METHODS: All ICU patients who underwent evaluation for finger ischemia from 2008 to 2015 were reviewed. All were evaluated with finger photoplethysmography. The patients' demographics, comorbidities, ICU care (ventilator status, arterial lines, use of vasoactive medications), finger amputations, and survival were also recorded. ICU patients were compared with concurrently evaluated non-ICU inpatients with finger ischemia.

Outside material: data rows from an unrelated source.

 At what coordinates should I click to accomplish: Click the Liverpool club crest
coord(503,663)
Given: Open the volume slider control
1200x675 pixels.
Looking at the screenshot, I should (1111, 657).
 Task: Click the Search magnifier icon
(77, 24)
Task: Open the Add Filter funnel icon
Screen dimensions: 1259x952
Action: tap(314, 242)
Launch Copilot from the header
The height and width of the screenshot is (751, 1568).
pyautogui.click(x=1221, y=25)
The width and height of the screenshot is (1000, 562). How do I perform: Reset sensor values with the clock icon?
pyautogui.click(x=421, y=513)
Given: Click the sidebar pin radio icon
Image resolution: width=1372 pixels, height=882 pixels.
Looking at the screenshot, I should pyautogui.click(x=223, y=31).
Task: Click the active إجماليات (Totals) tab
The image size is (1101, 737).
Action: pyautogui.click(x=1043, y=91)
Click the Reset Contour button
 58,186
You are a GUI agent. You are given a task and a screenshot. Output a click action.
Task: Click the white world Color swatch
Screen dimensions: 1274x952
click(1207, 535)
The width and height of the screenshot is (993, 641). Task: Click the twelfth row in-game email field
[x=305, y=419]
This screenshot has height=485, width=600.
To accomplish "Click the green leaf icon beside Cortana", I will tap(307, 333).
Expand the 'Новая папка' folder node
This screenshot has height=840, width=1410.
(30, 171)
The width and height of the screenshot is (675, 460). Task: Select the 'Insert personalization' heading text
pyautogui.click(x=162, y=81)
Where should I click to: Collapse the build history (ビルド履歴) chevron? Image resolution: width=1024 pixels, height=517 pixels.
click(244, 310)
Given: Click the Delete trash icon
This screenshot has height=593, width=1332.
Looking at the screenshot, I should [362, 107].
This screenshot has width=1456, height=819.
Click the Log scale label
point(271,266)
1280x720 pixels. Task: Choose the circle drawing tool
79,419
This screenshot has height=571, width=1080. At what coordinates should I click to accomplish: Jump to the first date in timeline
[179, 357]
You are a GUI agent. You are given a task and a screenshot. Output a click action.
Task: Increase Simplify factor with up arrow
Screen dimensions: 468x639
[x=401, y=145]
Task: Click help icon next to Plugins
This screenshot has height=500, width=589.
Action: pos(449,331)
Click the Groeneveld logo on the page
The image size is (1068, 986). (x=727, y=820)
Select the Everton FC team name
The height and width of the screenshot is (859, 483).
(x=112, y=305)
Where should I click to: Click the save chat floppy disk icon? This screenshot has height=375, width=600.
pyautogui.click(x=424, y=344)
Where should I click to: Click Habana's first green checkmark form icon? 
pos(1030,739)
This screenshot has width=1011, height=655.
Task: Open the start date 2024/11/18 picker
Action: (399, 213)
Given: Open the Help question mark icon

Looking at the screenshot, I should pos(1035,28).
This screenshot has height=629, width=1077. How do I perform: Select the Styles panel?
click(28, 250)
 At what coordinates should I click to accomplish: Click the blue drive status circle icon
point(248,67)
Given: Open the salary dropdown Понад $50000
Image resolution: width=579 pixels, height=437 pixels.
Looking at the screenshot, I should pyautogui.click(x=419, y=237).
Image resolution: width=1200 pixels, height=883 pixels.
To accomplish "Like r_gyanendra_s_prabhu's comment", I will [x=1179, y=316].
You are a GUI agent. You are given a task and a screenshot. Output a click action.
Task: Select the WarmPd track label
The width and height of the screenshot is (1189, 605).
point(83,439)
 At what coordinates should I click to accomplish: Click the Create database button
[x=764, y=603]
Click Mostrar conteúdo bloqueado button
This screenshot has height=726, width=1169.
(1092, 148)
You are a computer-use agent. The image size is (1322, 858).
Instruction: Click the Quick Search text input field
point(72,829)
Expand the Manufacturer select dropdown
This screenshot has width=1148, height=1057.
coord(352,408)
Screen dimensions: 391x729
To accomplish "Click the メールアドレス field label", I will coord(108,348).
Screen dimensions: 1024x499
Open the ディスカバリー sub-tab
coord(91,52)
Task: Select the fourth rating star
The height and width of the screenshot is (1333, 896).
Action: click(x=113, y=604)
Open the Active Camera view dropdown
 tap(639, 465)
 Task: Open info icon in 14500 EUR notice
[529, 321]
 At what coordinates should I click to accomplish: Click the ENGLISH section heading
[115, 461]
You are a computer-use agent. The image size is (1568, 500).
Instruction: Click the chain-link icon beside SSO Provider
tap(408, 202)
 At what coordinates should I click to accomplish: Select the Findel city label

RESULTS: There were 98 ICU patients (55 male, 43 female) identified. The mean age was 57.1 ± 16.8 years. Of these patients, 42 (43%) were in the surgical ICU and 56 (57%) in the medical ICU. Seventy (72%) had abnormal findings on finger photoplethysmography, 40 (69%) unilateral and 30 (31%) bilateral. Thirty-six (37%) had ischemia associated with an arterial line. Twelve (13%) had concomitant toe ischemia. Eighty (82%) were receiving vasoactive medications at the time of diagnosis, with the most frequent being phenylephrine (55%), norepinephrine (47%), ephedrine (31%), epinephrine (26%), and vasopressin (24%). Treatment was with anticoagulation in 88 (90%; therapeutic, 48%; prophylactic, 42%) and antiplatelet agents in 59 (60%; aspirin, 51%; clopidogrel, 15%). Other frequently associated conditions included mechanical ventilation at time of diagnosis (37%), diabetes (34%), peripheral arterial disease (32%), dialysis dependence (31%), cancer (24%), and sepsis (20%). Only five patients (5%) ultimately required finger amputation. The 30-day, 1-year, and 3-year survival was 84%, 69%, and 59%. By Cox proportional hazards modeling, cancer (hazard ratio, 2.4; 95% confidence interval, 1.1-5.6; P = .035) was an independent predictor of mortality. There were 50 concurrent non-ICU patients with finger ischemia. Non-ICU patients were more likely to have connective tissue disorders (26% vs 13%; P = .05) and hyperlipidemia (42% vs 24%; P = .03) and to undergo finger amputations (16% vs 5%; P = .03).
CONCLUSIONS: Finger ischemia in the ICU is frequently associated with the presence of arterial lines and the use of vasopressor medications, of which phenylephrine and norepinephrine are most frequent. Anticoagulation or antiplatelet therapy is appropriate treatment. Whereas progression to amputation is rare, patients with finger ischemia in the ICU have a high rate of mortality, particularly in the presence of cancer. Non-ICU patients hospitalized with finger ischemia more frequently require finger amputations, probably because of more frequent connective tissue disorders.